Each line from the one containing "Wildfire (639, 1294)" through the end of the entries below must be output exactly; no other line belongs.
Start of The data
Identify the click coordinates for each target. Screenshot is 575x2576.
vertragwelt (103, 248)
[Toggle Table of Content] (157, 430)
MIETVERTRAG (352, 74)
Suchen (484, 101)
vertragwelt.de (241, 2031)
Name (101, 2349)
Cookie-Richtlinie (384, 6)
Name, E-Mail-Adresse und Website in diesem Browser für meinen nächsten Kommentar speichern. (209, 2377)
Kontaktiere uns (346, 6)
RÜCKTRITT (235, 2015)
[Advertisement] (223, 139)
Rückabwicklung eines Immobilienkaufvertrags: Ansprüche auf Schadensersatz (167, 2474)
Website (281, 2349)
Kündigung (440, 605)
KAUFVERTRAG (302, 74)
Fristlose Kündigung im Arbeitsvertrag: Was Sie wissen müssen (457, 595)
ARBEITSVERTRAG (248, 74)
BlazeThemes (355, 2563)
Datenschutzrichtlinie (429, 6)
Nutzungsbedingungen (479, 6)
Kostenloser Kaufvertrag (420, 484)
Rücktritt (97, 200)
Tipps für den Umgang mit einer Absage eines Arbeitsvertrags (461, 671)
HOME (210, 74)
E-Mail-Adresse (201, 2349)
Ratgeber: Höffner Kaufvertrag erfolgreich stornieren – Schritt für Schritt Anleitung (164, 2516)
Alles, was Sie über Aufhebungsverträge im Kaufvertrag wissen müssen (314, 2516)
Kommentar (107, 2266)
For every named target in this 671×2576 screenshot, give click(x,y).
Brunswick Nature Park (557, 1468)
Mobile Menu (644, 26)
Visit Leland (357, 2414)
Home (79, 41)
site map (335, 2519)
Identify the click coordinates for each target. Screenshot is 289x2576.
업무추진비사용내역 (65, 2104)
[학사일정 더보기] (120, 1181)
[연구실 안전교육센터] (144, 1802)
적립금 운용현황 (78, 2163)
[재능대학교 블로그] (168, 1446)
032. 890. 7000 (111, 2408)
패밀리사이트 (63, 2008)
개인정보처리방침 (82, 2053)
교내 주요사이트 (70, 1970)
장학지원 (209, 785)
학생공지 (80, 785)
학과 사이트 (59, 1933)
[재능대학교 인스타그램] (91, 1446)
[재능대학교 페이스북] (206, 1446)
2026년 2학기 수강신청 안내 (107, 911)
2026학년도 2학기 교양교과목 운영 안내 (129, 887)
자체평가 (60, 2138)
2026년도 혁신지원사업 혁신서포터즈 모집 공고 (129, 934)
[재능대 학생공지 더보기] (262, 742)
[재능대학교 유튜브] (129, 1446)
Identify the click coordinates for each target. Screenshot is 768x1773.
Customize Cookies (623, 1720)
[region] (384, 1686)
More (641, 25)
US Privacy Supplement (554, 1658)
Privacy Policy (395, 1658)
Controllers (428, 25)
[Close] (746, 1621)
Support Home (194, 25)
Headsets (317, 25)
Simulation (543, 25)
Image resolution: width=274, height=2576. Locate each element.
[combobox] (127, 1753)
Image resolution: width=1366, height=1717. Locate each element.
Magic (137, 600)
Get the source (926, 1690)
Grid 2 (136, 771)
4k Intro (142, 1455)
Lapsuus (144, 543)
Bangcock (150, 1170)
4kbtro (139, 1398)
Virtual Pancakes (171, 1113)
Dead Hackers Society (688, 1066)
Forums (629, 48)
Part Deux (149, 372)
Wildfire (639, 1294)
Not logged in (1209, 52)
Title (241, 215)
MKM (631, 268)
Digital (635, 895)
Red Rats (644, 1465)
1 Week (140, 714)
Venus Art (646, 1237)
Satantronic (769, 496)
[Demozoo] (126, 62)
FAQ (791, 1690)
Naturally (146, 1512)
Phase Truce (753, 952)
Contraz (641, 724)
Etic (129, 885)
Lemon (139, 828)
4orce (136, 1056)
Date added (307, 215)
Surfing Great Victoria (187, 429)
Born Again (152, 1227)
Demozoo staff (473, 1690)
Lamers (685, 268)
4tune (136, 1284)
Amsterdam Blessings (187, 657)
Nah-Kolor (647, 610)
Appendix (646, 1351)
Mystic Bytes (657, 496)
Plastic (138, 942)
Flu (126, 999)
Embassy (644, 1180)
End of The data
[Response area]
Wildfire (639, 1294)
Not logged in (1209, 52)
Title (241, 215)
MKM (631, 268)
Digital (635, 895)
Red Rats (644, 1465)
1 Week (140, 714)
Venus Art (646, 1237)
Satantronic (769, 496)
[Demozoo] (126, 62)
FAQ (791, 1690)
Naturally (146, 1512)
Phase Truce (753, 952)
Contraz (641, 724)
Etic (129, 885)
Lemon (139, 828)
4orce (136, 1056)
Date added (307, 215)
Surfing Great Victoria (187, 429)
Born Again (152, 1227)
Demozoo staff (473, 1690)
Lamers (685, 268)
4tune (136, 1284)
Amsterdam Blessings (187, 657)
Nah-Kolor (647, 610)
Appendix (646, 1351)
Mystic Bytes (657, 496)
Plastic (138, 942)
Flu (126, 999)
Embassy (644, 1180)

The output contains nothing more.